### Required work
Only lines containing "computer" belong in the answer, each copied from the entries below.

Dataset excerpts
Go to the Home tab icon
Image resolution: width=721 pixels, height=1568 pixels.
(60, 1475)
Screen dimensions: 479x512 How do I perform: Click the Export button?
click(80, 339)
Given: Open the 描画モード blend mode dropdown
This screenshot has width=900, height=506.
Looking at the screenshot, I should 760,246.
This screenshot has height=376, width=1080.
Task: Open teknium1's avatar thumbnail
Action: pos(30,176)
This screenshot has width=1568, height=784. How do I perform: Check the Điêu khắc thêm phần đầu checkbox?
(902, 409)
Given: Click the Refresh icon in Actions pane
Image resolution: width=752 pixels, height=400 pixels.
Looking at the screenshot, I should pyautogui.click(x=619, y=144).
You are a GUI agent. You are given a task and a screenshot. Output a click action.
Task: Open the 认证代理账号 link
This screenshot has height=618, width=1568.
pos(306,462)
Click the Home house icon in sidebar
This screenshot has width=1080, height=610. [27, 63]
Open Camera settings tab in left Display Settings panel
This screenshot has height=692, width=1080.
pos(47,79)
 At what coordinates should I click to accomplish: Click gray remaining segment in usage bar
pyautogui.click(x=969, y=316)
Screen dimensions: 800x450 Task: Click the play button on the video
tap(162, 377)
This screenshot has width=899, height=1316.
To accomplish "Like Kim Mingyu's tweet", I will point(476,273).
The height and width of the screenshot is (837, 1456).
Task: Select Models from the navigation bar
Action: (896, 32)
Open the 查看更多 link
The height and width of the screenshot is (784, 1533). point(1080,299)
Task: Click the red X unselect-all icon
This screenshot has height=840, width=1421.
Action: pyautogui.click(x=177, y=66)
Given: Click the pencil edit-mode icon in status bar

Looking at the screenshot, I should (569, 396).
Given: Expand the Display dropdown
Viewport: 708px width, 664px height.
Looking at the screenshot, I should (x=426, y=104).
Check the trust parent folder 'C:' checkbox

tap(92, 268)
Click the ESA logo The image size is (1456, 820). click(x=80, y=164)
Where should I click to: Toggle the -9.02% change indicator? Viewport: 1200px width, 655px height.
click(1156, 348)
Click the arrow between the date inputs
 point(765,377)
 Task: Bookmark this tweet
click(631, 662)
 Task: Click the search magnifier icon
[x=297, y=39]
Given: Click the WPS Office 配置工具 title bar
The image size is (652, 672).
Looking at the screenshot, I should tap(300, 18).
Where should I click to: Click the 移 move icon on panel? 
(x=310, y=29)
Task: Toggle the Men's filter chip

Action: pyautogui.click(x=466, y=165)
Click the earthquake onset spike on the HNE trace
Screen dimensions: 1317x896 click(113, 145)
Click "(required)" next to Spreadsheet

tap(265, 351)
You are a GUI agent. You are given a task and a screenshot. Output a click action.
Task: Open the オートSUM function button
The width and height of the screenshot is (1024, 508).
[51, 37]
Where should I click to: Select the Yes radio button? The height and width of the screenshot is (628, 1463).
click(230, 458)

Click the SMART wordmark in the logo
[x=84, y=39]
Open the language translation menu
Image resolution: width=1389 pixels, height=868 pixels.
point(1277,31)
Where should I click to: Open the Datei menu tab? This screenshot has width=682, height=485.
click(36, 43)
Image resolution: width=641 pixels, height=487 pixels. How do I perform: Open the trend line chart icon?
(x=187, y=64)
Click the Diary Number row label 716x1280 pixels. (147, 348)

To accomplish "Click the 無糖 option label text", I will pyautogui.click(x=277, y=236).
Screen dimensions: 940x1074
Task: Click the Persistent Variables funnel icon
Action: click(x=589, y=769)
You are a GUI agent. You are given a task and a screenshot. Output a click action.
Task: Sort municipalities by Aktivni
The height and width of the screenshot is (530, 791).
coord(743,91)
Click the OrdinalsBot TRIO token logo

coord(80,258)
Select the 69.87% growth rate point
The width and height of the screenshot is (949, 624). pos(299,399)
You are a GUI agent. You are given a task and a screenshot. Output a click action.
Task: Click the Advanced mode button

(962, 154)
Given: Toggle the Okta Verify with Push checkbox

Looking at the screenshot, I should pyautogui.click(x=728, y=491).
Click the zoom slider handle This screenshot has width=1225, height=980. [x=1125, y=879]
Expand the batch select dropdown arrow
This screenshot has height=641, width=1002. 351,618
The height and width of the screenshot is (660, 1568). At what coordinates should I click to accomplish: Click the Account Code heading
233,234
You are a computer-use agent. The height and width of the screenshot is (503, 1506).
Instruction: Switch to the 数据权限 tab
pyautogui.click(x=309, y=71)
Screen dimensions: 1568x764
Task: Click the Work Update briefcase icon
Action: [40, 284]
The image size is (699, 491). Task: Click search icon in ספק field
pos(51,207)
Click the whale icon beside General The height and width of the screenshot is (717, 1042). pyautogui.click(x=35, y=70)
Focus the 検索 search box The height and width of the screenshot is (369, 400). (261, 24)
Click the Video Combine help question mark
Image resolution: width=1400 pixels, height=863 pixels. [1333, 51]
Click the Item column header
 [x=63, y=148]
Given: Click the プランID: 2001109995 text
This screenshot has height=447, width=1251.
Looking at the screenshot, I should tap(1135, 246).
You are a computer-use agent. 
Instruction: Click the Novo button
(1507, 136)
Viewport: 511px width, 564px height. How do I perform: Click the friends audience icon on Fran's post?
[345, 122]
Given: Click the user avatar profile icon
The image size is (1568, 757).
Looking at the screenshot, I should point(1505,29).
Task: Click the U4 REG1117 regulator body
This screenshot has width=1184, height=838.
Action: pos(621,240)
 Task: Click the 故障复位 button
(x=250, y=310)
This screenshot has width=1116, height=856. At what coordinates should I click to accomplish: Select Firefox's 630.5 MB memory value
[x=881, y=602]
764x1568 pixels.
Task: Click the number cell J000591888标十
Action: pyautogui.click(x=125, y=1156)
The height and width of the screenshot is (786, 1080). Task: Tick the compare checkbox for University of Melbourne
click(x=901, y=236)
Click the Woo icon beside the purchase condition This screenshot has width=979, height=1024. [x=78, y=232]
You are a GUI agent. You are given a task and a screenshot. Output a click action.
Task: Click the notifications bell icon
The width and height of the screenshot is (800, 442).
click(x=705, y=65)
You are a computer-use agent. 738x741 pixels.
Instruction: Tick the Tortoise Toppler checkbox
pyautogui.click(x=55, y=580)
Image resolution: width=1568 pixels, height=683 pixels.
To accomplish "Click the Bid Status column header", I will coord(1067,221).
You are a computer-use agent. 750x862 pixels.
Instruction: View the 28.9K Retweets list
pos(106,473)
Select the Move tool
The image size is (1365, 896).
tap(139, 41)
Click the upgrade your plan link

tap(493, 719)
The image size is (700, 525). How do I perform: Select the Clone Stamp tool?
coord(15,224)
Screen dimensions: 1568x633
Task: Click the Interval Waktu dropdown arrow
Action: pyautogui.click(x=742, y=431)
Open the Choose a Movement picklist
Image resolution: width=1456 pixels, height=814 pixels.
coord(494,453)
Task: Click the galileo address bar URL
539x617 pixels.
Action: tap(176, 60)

### Task solution
You are a computer-use agent. The height and width of the screenshot is (503, 1506).
You are a computer-use agent. 
You are a computer-use agent. 738x741 pixels.
You are a computer-use agent. 750x862 pixels.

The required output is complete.